Saving millions by fine-tuning Microsoft Azure usage

Aug 31, 2017   |  

Operating in the cloud brings about a whole new set of challenges. But strangely enough, they look very similar to the ones we used to face in previous years. While we solve them in different ways and with different approaches, in the end, solving grand challenges with technology will always have similar goals–to make people’s lives easier and more productive.

My name is Rick Ochs, and I work in Microsoft Core Services Engineering (formerly Microsoft IT), focusing on cloud adoption and cost optimization. I’m one of many engineers who have been part of the very large transformation of re-inventing IT systems and creating new ways to solve problems. As we’ve migrated and rebuilt the bulk of our systems on cloud platforms, my personal passion about designing and operating systems in the cloud efficiently has grown.

In past roles, I used to tediously build application environments, one by one, weeks at a time. Now, I get to spend my time working with incredibly talented teams across our organization to reinvent how to efficiently manage our infrastructure–not one server at a time, rather by embracing new concepts that impact ecosystem-wide solutions, which can save upwards of millions of dollars.

Saving millions of dollars? What am I talking about?

Our team took these new cloud cost saving concepts and baked them into an optimization reporting tool that categorized cost savings by resource type and organization. It has helped drive a huge cultural shift towards individual team accountability with cloud spending. We proudly call our dashboard ARO, which stands for Azure Resource Optimization. I look forward to talking more about our lessons learned in future blog posts.

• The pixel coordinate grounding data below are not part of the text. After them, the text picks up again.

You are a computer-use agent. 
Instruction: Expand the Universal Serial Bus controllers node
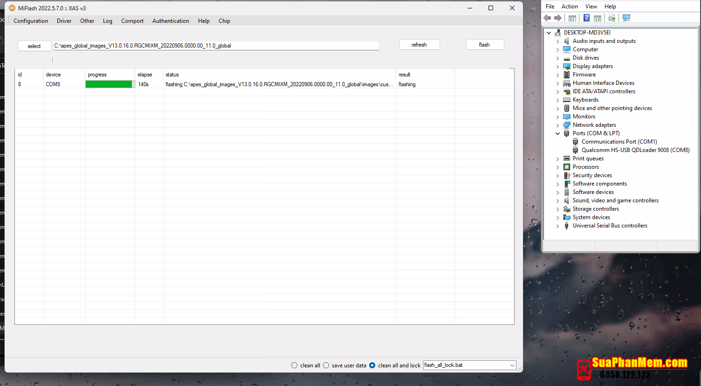pos(557,226)
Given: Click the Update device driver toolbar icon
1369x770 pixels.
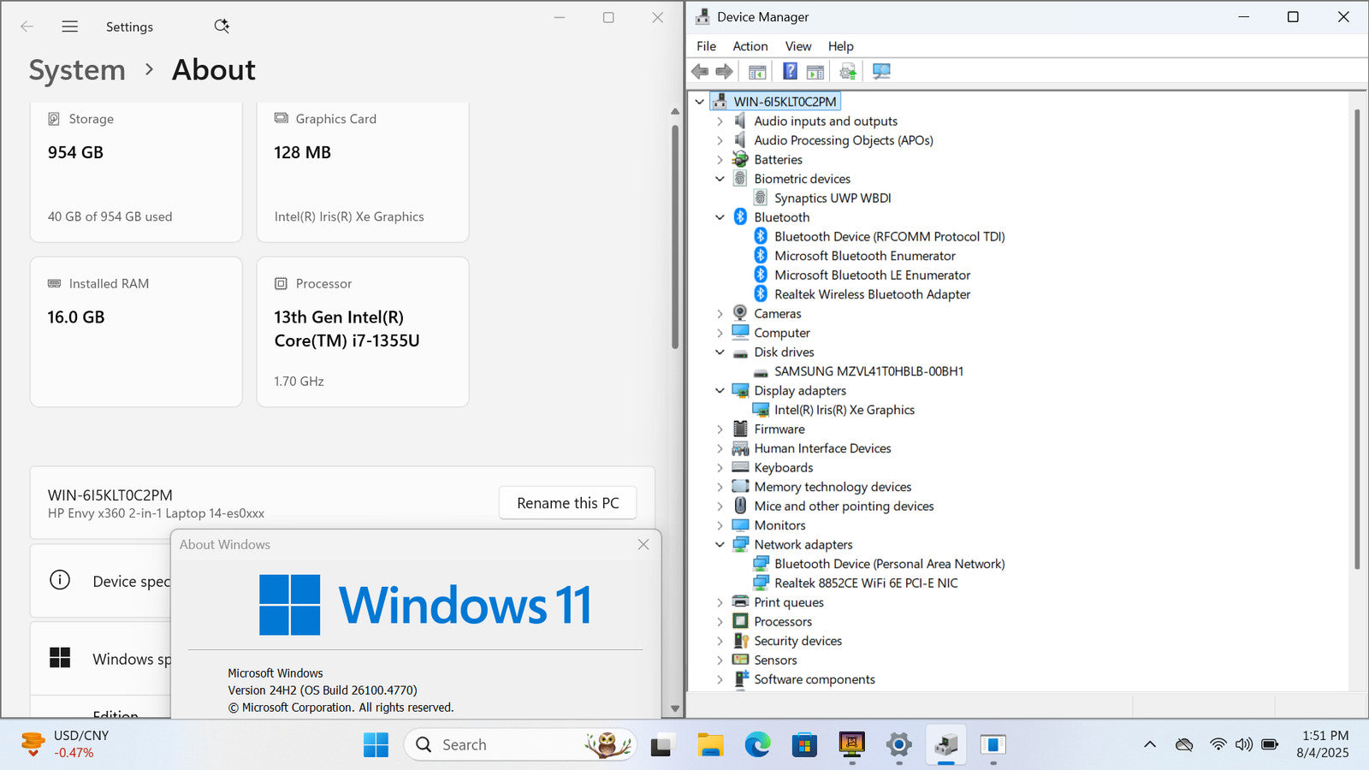Looking at the screenshot, I should (x=847, y=72).
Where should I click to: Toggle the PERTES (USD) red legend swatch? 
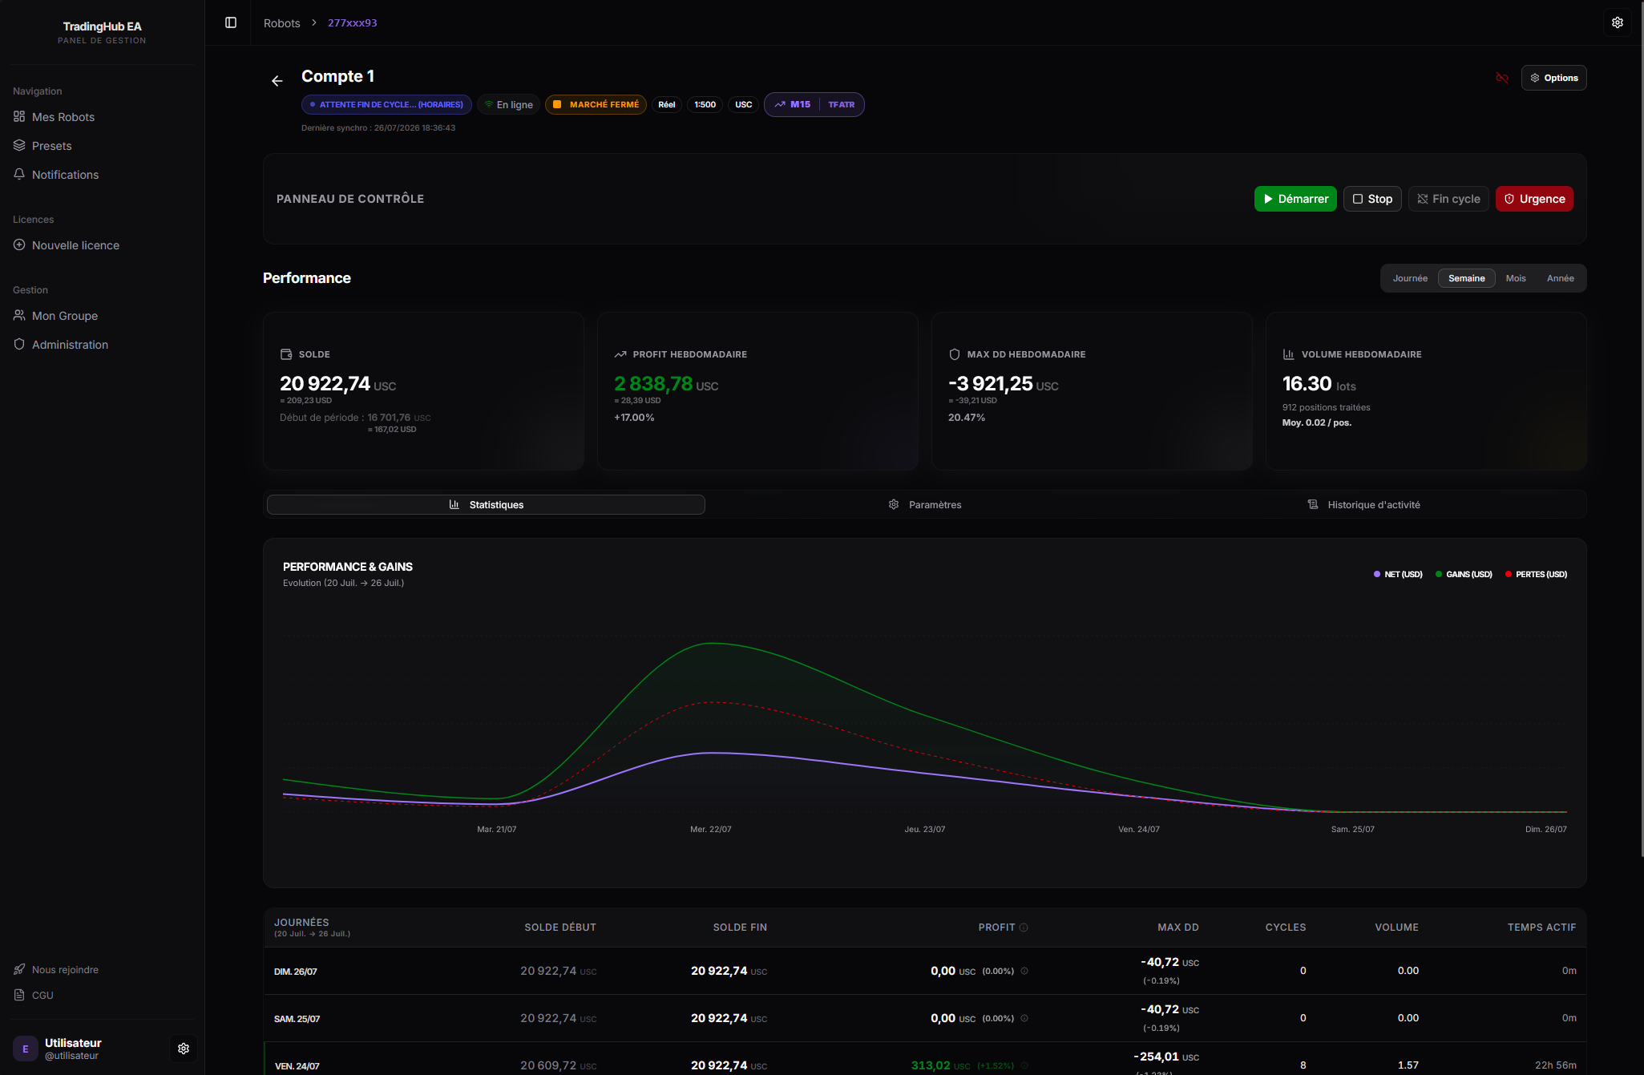pos(1509,574)
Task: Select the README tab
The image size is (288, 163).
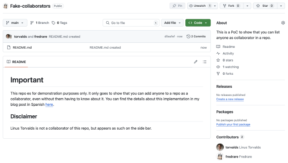Action: coord(16,62)
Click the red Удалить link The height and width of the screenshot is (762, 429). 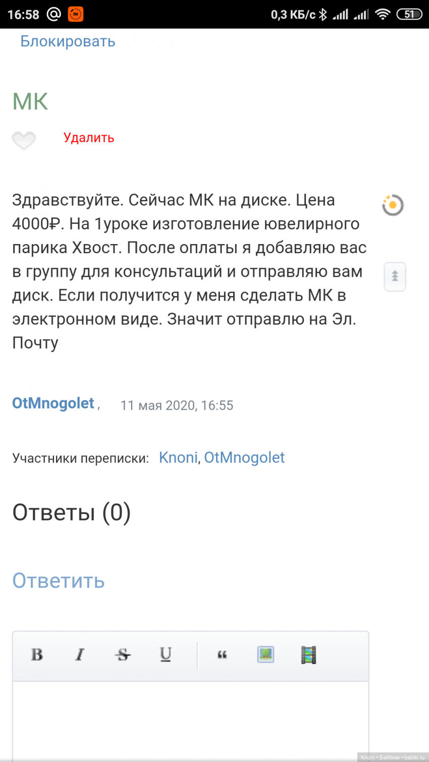pos(89,138)
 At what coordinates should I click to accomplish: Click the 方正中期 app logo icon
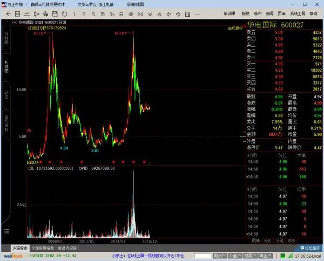point(4,4)
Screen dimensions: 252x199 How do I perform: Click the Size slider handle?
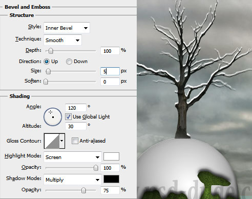pos(48,71)
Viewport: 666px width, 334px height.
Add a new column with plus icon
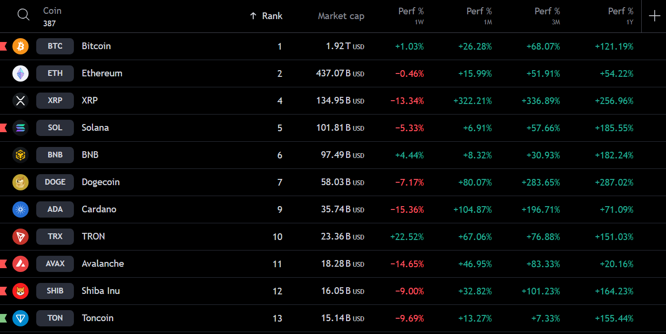point(654,16)
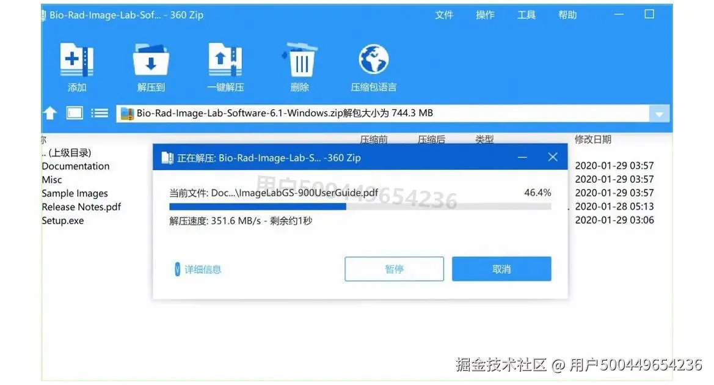Image resolution: width=714 pixels, height=385 pixels.
Task: Switch to thumbnail view icon
Action: click(73, 112)
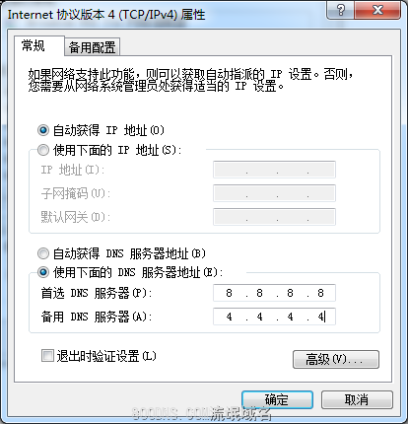Click the IP 地址 input field
Viewport: 408px width, 424px height.
(x=274, y=170)
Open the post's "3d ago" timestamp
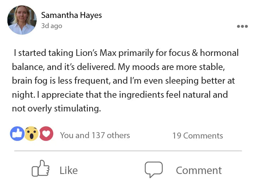The height and width of the screenshot is (187, 257). click(x=51, y=26)
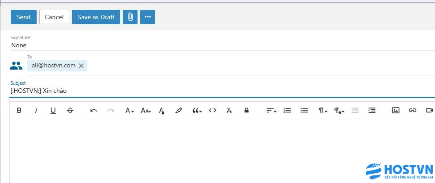This screenshot has height=183, width=435.
Task: Apply strikethrough to text
Action: 70,110
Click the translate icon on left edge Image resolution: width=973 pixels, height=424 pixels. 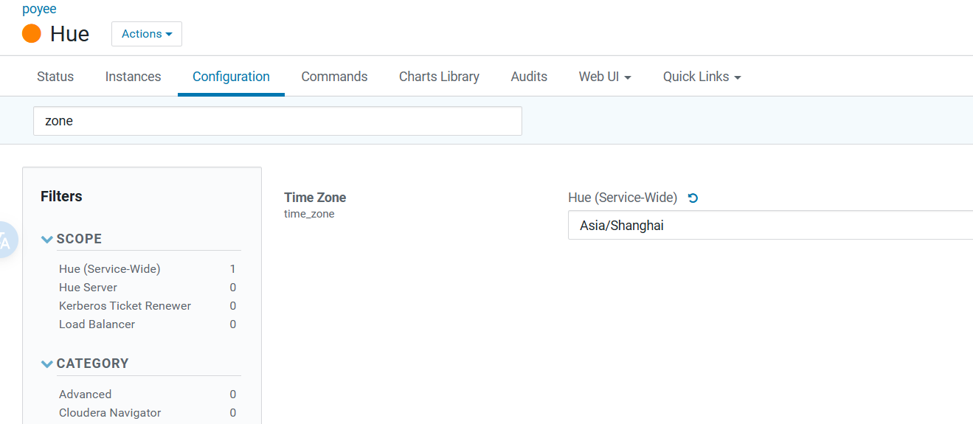(x=6, y=240)
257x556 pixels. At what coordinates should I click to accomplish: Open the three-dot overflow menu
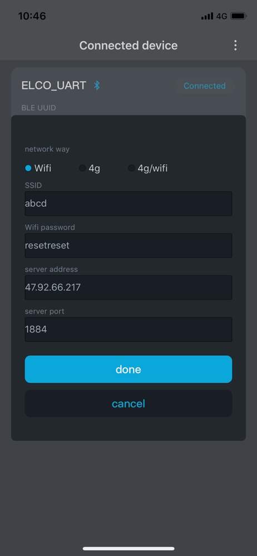point(235,46)
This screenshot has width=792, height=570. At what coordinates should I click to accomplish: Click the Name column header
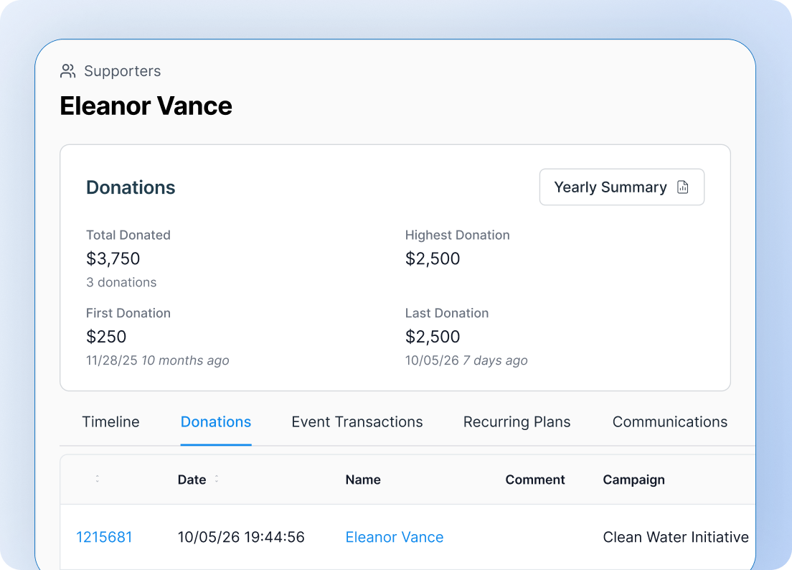pos(363,480)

We’ve made significant progress since we last shared our learnings in this case study, which was published just a few months ago. Now, we have open source versions of our “snooze” tooling, which allows our people to turn servers off and on via native Azure automation. This has helped to drastically reduce cloud spend internally and externally to Microsoft. Within our organization, we’ve saved incredible amounts of money by breaking out of the datacenter mindset, and we’re passionate about bringing these ideas to other engineering teams around the world.

Earlier this summer, it was announced Microsoft purchased Cloudyn. I couldn’t be more excited–their cost reporting experience is second to none. Cloudyn helps customers budget, track spending and trends, and report cloud behavior in ways that empower people to really own their cloud deployments with great insight. When leaders can bring clear business intelligence into their operations and investments, it creates confidence and unlocks the ability to create a vision. It’s tough to build a strong cloud strategy without world-class reporting. You need the ability to tune where and how you spend your budget, and maximize each dollar spent.

Earlier this morning my daughter asked me, “Daddy, why do you love your job so much?”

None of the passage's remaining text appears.